Clemson (11-3, 1-2; NET: 23, SOS: 21): Shout out to P.J. Hall and Co. for adding another quality team to the top of the ACC, living up to even the most bullish preseason expectations in the process. Hall was good last season; now he is a wonderful and borderline dominant player, an All-American level finisher from just about anywhere averaging 28.3 points per 40 minutes while posting an 11.1 Hakeem Percentage — what CBB Analytics calls a player’s combined blocks and steals rate. Brad Brownell’s addition of Joe Girard has proved crucial, too, giving the Tigers’ core a badly needed hunter of perimeter shots. (It is still weird seeing Girard at Clemson — rarely has a player felt more quintessentially Syracuse. He should be doing NIL deals with Pastabilities; this all feels wrong.) The Tigers have lost two straight to Miami and North Carolina, but assuming that isn’t the start of a collapse this team’s ceiling remains as high as any Brownell has had.

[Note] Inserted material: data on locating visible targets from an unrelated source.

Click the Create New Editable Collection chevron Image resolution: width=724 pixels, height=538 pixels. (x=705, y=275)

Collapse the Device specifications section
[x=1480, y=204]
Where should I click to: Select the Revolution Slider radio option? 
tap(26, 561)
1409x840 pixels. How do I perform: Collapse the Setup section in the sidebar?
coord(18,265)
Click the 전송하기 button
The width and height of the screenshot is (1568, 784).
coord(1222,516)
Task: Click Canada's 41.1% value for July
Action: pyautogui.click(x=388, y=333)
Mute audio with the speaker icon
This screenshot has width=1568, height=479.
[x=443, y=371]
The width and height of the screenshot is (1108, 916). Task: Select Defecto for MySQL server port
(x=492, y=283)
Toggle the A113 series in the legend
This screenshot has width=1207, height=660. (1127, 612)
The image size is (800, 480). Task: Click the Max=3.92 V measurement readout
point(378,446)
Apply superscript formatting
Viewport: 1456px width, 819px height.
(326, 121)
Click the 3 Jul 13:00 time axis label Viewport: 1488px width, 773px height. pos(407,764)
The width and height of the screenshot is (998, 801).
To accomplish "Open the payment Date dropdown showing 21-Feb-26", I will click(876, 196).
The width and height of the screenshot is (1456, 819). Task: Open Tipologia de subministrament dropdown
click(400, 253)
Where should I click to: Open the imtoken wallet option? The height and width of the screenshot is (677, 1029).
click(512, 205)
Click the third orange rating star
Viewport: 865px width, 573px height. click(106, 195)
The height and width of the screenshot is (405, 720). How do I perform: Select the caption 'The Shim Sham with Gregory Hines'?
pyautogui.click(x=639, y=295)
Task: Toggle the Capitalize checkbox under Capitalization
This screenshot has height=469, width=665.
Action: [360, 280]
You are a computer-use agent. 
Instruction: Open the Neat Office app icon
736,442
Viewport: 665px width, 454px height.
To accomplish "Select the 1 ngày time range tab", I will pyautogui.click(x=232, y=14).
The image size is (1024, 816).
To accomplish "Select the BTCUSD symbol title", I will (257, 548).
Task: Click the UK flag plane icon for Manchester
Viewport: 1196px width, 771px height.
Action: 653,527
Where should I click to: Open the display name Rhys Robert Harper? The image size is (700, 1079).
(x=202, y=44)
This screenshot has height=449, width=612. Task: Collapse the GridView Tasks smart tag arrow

Miami (11-3, 2-1; NET: 40, SOS: 110): Maybe we should pass on analyzing Miami for a while. Our theory on Miami last year was that their per-trip numbers weren’t fully optimized because they were so superior offensively against everyone that wasn’t UConn they sort of didn’t have to care about playing super locked-in defense, thus producing an underrated team that exploded en route to the Final Four. Maybe that’s a dumb theory! This Miami team, which put up 95 in 74 trips against Clemson last Wednesday, still sort of has that feel. This team is still obviously super talented. The offensive and defensive splits look similar, even as the metrics rate Jim Larranaga’s as barely among the nation’s top 50. This team was clearly overrated to start the year, and it might just merely this good, and it might lose in the first round of the tournament, but we’re going to avoid any sweeping pronouncements one way or the other just in case.
Wake Forest (11-3, 3-0; NET: 47, SOS: 164): If you think it’s a still bit early for Bubble Watch, it’s especially early for coaches to be complaining about media and fans having their annual fun tracking the look of the eventual NCAA Tournament bracket. Steve Forbes is way ahead of the game here: "The tournament is not in November, it's in March last time I checked," Forbes said on the ACC teleconference Monday. "What do you call those guys? Bracketologists? Proctologists?" Has a coach ever complained about bracketology before the first Bubble Watch is even published? Not that we can remember! Anyway: Let’s avoid the nitty gritty on Wake’s current at-large case, then, and instead just say that this is a super fun team scoring the ball at a high level, and that if Forbes’ Deacs continue to play the way they have all season — yes, even when they were losing tight games in November — they should have very little problem finding their way into the eventual bracket. Deal?